Tour Your Horse’s Teeth

Learn about your horse's teeth and what makes them uniquely suited to the fibrous equine diet. By Joanne Meszoly for EQUUS magazine.

A flip of your horse’s lips gives you only a glimpse of the grass-nipping incisors at the front of the horse’s mouth. You can’t see the real dental workhorses, the molars that grind the fibrous roughage and hard grain kernels.

Equine teeth are perfectly designed to process tough roughage. |

Along with those 12 incisors–six up and six down–the adult horse has double that number of cheek teeth, as the 12 premolars and 12 molars are called. Thus, all normal mature horse mouths contain at least 36 teeth, but the count can rise to 44.

Male horses usually have four canine teeth, one in each bar–the toothless span between the incisors and premolars–and some mares also produce a pair of canine teeth. Up to four “wolf” teeth may also appear in the bars of both sexes. Named for their pointed shape, these tiny, nearly rootless vestiges of an ancient premolar are nonfunctional holdovers from the species’ prehistory.

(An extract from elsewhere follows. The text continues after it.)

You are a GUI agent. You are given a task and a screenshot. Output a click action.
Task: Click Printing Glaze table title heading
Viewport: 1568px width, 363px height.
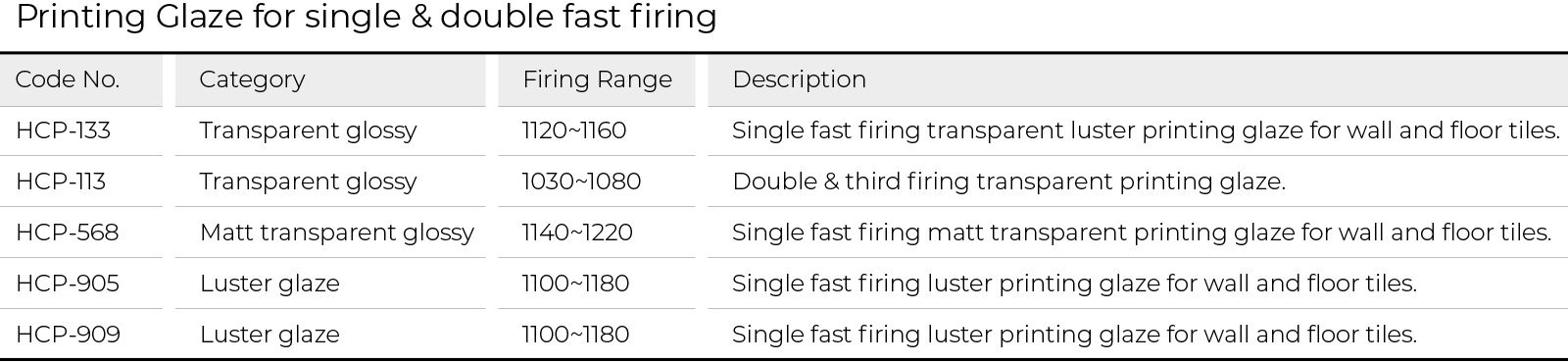coord(367,17)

Equine teeth are built much tougher than ours because of dietary necessity.

“Our teeth wouldn’t last six months on a grass or hay diet,” says Jack Easley, DVM, who specializes in equine dentistry. “Eating grass isn’t like eating lettuce. If you run your fingers over a grass blade, you can feel the grit on it. For us, it would be like eating sandpaper all the time.”

Three key components, intricately folded and layered, create a strong, multi-ridged surface that can withstand the abrasive diet:

  • Dentin, a bonelike substance but harder still, comprises approximately half of the tooth, giving it its structural rigidity.
  • Enamel, a rock-hard material able to grind anything edible, runs in veins through the dentin.
  • Cementum, a slightly softer substance, coats the tooth, anchoring it to the bone and imparting the characteristic yellow tinge. (Human teeth get their pearly-white appearance from their enamel-only surface.)

Dentin and cementum wear a little more readily than enamel, continually exposing the enamel ridges in the chewing surface needed to process abrasive, tough roughage.

Completely formed at an early age, equine teeth erupt throughout the animal’s lifetime as the grinding surface slowly wears away. In a young adult horse, about one-quarter inch of a 4 1/2- to five-inch tooth is visible beyond the gum line, with the rest of the tooth stored in the dental socket. In a 5-year-old with his recently completed set of permanent teeth, the roots of the upper back molars reach almost to the eye socket.

“In young horses, the mandible and the sinus cavities are filled with teeth,” says Easley. “Studies show that a horse’s head weighs seven pounds more when he’s 4 years old than when he’s 15, due to his teeth.”

Equine teeth wear and erupt at a rate of about one-eighth of an inch annually, meaning that aging horses may run out of chewing equipment toward the end of their third decade of life.

“Around age 25 the tooth starts to get softer as it gets closer to the root, so the tooth may wear a little faster than it does in younger horses,” says Easley. “If a horse lives long enough, he’ll wear the tooth right down to the root.”